Il faut attendre la Première Guerre mondiale pour que s’opère une véritable révolution concernant le maintien et que le corps retrouve une certaine liberté. La femme, ayant participé à l’effort de guerre, s’émancipe et s’approprie la silhouette masculine. Dès 1920, les pratiques sportives se développent. Elles sont une sorte de façonnage du corps, non de l’extérieur avec un vêtement qui exerce une pression sur lui, mais de l’intérieur par les activités et la diète. En 1947, Christian Dior crée le New Look et remet brièvement le corset au goût du jour. À la fin des années 1960, la silhouette devient unisexe, le confort prime. Avec l’évolution des matières, le vêtement est désormais élastique et épouse la forme du corps.
La troisième partie est consacrée aux peintures et arts graphiques. Les portraits ont une fonction mémorielle et généalogique. Le catalogue en dévoile plusieurs appartenant aux collections du MHL. Les plus anciens sont des dignitaires de la république de Berne et datent de la deuxième moitié du XVIIIe siècle. À cette époque, la représentation des vêtements et des accessoires joue un rôle important en donnant au personnage son identité. Au siècle suivant, un nouveau type de portrait psychologique voit le jour. Le tableau devient un miroir des émotions. Le focus se fait sur le visage et la posture. Les codes vestimentaires perdent leur valeur symbolique et la tenue ne reflète plus forcément l’identité. Au tournant du XXe siècle, les portraits se raréfient, en revanche, l’affiche, qui répond également à des normes de représentation, prend son essor.
La dernière partie traite de la photographie. Ce médium démocratise l’art du portrait en montrant les vêtements en situation. Bien que mise en scène, elle est l’image la plus proche de l’habit porté et devient le témoin d’une mode que les premiers grands magasins vont rendre progressivement accessible à toutes les catégories sociales.
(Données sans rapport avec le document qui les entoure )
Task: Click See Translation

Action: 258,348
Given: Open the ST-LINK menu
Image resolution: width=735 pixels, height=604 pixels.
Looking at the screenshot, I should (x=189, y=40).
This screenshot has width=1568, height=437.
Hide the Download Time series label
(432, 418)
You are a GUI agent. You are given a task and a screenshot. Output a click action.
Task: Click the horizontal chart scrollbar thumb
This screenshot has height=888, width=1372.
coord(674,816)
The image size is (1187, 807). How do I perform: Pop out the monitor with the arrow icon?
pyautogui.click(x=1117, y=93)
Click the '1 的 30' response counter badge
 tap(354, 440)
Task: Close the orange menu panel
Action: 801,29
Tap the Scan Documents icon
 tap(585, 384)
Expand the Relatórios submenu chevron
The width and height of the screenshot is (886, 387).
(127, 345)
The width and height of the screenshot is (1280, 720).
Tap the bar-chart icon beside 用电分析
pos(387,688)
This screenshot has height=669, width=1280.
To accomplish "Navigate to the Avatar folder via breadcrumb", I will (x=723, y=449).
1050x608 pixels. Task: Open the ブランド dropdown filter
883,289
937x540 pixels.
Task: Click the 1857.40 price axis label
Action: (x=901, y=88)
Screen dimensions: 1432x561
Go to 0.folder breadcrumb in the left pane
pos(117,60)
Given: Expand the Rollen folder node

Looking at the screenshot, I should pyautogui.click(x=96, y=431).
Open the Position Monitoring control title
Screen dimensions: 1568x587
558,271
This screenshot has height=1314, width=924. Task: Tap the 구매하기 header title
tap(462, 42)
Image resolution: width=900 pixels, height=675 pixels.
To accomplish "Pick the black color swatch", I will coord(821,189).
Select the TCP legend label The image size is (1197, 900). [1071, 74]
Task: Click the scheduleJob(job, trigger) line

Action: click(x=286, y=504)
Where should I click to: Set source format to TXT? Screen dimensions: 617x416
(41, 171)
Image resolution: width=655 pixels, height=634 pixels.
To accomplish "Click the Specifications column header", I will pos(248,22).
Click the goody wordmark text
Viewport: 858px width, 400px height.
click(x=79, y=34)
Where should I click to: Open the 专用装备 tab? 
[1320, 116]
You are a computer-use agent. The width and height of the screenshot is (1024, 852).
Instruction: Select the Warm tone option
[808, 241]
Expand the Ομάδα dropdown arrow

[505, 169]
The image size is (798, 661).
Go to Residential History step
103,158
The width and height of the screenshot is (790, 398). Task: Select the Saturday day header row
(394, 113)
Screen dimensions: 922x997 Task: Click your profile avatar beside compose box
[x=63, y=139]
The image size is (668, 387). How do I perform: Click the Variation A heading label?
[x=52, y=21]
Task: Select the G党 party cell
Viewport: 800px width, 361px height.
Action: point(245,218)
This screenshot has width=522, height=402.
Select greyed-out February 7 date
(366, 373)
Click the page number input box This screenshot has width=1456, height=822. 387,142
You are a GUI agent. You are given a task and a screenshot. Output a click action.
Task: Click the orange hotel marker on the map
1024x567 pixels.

L’auteur soulève la question du dimorphisme vestimentaire. La robe, aujourd’hui marqueur féminin, habillait par souci de commodité les petits garçons jusqu’aux années 1940. La pratique des loisirs va permettre à la femme d’arborer un pantalon, symbole de virilité. Quelques photographies montrent des personnes en tablier. Cet accessoire est particulièrement intéressant. Réservé de nos jours aux tâches domestiques, il faisait autrefois partie intégrante du vestiaire quotidien et concernait toutes les catégories sociales, époques et matériaux. La seconde moitié́ du XIXe siècle voit une accélération des cycles de la mode. L’homme abandonne la coquetterie et adopte des vêtements utilitaires. Au XXe siècle, les genres au niveau de l’habillement se brouillent. Une uniformité des apparences s’installe. Parallèlement à la minijupe, le pantalon s’impose de plus en plus dès les années 1960. La jupe qui entravait devient un vecteur de libération.
Ce petit ouvrage donne un bel aperçu de l’histoire de la mode en offrant des clefs pour mieux comprendre notre monde contemporain. Il ouvre sur un univers complexe, loin des futilités apparentes. On constate qu’aujourd’hui comme hier, le corps naturel s’efface pour un corps structuré.